### Required action
Word for word, reproduce every record in the listing below.
•••
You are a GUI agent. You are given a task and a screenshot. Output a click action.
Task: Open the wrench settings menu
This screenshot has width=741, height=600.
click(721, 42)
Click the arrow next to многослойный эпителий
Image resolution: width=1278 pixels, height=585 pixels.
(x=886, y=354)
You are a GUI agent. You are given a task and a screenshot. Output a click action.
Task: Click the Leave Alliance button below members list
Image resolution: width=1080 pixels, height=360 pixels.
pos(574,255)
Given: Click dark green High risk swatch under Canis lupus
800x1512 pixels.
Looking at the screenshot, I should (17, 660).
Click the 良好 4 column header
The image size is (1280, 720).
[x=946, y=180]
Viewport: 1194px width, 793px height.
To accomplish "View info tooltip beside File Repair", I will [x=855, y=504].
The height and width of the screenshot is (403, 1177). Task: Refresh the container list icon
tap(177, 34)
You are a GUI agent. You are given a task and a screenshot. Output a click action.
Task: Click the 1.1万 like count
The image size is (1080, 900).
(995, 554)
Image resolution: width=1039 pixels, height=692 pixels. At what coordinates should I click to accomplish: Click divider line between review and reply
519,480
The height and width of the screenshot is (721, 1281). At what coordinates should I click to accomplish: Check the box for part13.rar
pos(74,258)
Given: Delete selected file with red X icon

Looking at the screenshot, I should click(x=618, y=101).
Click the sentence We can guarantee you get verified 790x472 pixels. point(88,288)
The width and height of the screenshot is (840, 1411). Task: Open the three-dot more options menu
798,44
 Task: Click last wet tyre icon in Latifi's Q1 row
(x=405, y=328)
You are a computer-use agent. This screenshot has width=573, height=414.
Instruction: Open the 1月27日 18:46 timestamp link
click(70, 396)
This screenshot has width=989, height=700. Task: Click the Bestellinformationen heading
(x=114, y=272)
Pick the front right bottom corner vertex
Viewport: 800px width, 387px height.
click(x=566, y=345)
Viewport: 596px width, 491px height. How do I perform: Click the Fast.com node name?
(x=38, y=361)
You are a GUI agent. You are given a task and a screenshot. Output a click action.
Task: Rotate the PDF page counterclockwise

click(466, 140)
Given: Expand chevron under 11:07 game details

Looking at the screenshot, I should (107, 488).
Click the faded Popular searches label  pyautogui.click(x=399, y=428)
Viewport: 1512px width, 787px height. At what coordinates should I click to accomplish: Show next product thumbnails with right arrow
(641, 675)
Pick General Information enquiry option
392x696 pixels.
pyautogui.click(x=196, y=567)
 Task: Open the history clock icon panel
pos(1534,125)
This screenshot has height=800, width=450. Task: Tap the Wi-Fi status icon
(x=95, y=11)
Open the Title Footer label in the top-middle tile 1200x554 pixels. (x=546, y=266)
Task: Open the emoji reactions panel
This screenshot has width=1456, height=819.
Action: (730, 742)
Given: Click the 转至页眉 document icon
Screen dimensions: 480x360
•••
### Solution
You are a GUI agent. You are given a task and a screenshot. Output a click action.
Task: Open the wrench settings menu
This screenshot has width=741, height=600.
click(721, 42)
Click the arrow next to многослойный эпителий
Image resolution: width=1278 pixels, height=585 pixels.
(x=886, y=354)
You are a GUI agent. You are given a task and a screenshot. Output a click action.
Task: Click the Leave Alliance button below members list
Image resolution: width=1080 pixels, height=360 pixels.
pos(574,255)
Given: Click dark green High risk swatch under Canis lupus
800x1512 pixels.
Looking at the screenshot, I should (17, 660).
Click the 良好 4 column header
The image size is (1280, 720).
[x=946, y=180]
Viewport: 1194px width, 793px height.
To accomplish "View info tooltip beside File Repair", I will [x=855, y=504].
The height and width of the screenshot is (403, 1177). Task: Refresh the container list icon
tap(177, 34)
You are a GUI agent. You are given a task and a screenshot. Output a click action.
Task: Click the 1.1万 like count
The image size is (1080, 900).
(995, 554)
Image resolution: width=1039 pixels, height=692 pixels. At what coordinates should I click to accomplish: Click divider line between review and reply
519,480
The height and width of the screenshot is (721, 1281). At what coordinates should I click to accomplish: Check the box for part13.rar
pos(74,258)
Given: Delete selected file with red X icon

Looking at the screenshot, I should click(x=618, y=101).
Click the sentence We can guarantee you get verified 790x472 pixels. point(88,288)
The width and height of the screenshot is (840, 1411). Task: Open the three-dot more options menu
798,44
 Task: Click last wet tyre icon in Latifi's Q1 row
(x=405, y=328)
You are a computer-use agent. This screenshot has width=573, height=414.
Instruction: Open the 1月27日 18:46 timestamp link
click(70, 396)
This screenshot has width=989, height=700. Task: Click the Bestellinformationen heading
(x=114, y=272)
Pick the front right bottom corner vertex
Viewport: 800px width, 387px height.
click(x=566, y=345)
Viewport: 596px width, 491px height. How do I perform: Click the Fast.com node name?
(x=38, y=361)
You are a GUI agent. You are given a task and a screenshot. Output a click action.
Task: Rotate the PDF page counterclockwise

click(466, 140)
Given: Expand chevron under 11:07 game details

Looking at the screenshot, I should (107, 488).
Click the faded Popular searches label  pyautogui.click(x=399, y=428)
Viewport: 1512px width, 787px height. At what coordinates should I click to accomplish: Show next product thumbnails with right arrow
(641, 675)
Pick General Information enquiry option
392x696 pixels.
pyautogui.click(x=196, y=567)
 Task: Open the history clock icon panel
pos(1534,125)
This screenshot has height=800, width=450. Task: Tap the Wi-Fi status icon
(x=95, y=11)
Open the Title Footer label in the top-middle tile 1200x554 pixels. (x=546, y=266)
Task: Open the emoji reactions panel
This screenshot has width=1456, height=819.
Action: (730, 742)
Given: Click the 转至页眉 document icon
Screen dimensions: 480x360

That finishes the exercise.